If Graham thought it was tough then, he would have been a vigorous supporter of the efficient market hypothesis now. As everyone should be.

The market is a massive pricing calculator involving almost all human wisdom

Understanding markets as nothing more than an incredibly massive, incredibly comprehensive series of pricing mechanisms is the first step towards financial humility.

People who misunderstand the EMH almost always misunderstand the first step: the market is just a big pricing machine accounting for nearly all known information. So unless you have some massive, massive information advantage (like insider trading, or some kind of elaborate expertise in a particular industry mixed with the ability to understand utterly in-depth financial valuations), you won't outperform the market. Period.

So you won't do better if you buy the dip than if you don't. You won't do better if you refuse to invest during a dip. You won't do better no matter what you do - not risk-adjusted.

This doesn't mean you're helpless. Make sure to read the end of this article if you'd like to skip to the more optimistic interpretation of these concepts.

You and I aren't nearly as smart as we'd like to be. Our comically tiny ability to comprehend the Universe pales in comparison to countless investors using countless unique angles coming together in the total capital markets - with almost everyone looking for the slightest advantage.

Why this mumbo-jumbo market pricing stuff matters

You can't beat the stock market, risk-adjusted.

Even if you predict all kinds of things correctly, that's not the point - you'll eventually get a couple wrong and those will ruin your numbers - putting you back where you started, or worse. If you do get lucky, you didn't get lucky on a risk-adjusted level - meaning, well, you were lucky, not better informed than the market at large.

And getting lucky isn't the same thing as having a superior strategy.

Studies repeatedly confirm this EMH framework. So do surveys. So does, well, almost all known evidence. And, it's even getting worse.

This bleak conclusion makes sense - after all, the market is nothing more than a pricing machine, so the more efficient (ie, the more informed the market is - which during the Information Age is going to be pretty damned informed) the market, the less likely you are to beat it.

For anyone keeping score on how well information spreads these days, you have effectively no chance of beating the market, risk-adjusted. Period. Sorry. End of story.

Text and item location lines
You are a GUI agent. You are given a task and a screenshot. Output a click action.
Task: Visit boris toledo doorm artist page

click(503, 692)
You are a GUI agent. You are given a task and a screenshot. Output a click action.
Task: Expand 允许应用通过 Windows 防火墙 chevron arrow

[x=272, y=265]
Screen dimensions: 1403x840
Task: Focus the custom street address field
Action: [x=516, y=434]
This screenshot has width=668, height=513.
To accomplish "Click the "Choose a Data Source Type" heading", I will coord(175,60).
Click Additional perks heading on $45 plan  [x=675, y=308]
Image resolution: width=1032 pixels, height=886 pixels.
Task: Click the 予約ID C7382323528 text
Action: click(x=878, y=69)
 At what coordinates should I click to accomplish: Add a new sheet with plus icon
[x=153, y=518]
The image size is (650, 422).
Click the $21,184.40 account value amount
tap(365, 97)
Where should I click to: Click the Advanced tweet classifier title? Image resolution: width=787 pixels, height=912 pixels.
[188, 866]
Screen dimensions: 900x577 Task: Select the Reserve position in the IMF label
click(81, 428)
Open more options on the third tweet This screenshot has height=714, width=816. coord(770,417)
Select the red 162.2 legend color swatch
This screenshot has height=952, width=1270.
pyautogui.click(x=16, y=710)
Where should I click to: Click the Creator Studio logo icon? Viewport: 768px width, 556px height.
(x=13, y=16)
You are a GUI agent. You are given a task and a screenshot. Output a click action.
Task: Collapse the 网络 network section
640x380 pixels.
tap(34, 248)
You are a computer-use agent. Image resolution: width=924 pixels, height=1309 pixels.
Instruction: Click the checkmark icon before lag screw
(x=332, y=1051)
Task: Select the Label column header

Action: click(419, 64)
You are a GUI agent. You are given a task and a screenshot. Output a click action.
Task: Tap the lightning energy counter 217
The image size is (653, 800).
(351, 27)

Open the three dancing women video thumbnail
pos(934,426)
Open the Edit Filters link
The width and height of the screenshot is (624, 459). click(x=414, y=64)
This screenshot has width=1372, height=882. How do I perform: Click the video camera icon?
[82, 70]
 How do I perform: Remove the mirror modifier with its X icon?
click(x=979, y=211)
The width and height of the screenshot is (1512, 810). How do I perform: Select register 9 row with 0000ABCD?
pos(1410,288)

» **EXERCISE 1**
What does the market efficiency passage call the first step towards financial humility?
» **EXERCISE 2**
Swap "stock market" for "equity market" and rewrite the market efficiency passage between "Why this mumbo-jumbo" and "market at large.", inclusive.
You can set the lines aside; they aren't needed for this work.

» **FULL RESPONSE 1**
Understanding markets as nothing more than an incredibly massive, incredibly comprehensive series of pricing mechanisms.

» **FULL RESPONSE 2**
Why this mumbo-jumbo market pricing stuff matters

You can't beat the equity market, risk-adjusted.

Even if you predict all kinds of things correctly, that's not the point - you'll eventually get a couple wrong and those will ruin your numbers - putting you back where you started, or worse. If you do get lucky, you didn't get lucky on a risk-adjusted level - meaning, well, you were lucky, not better informed than the market at large.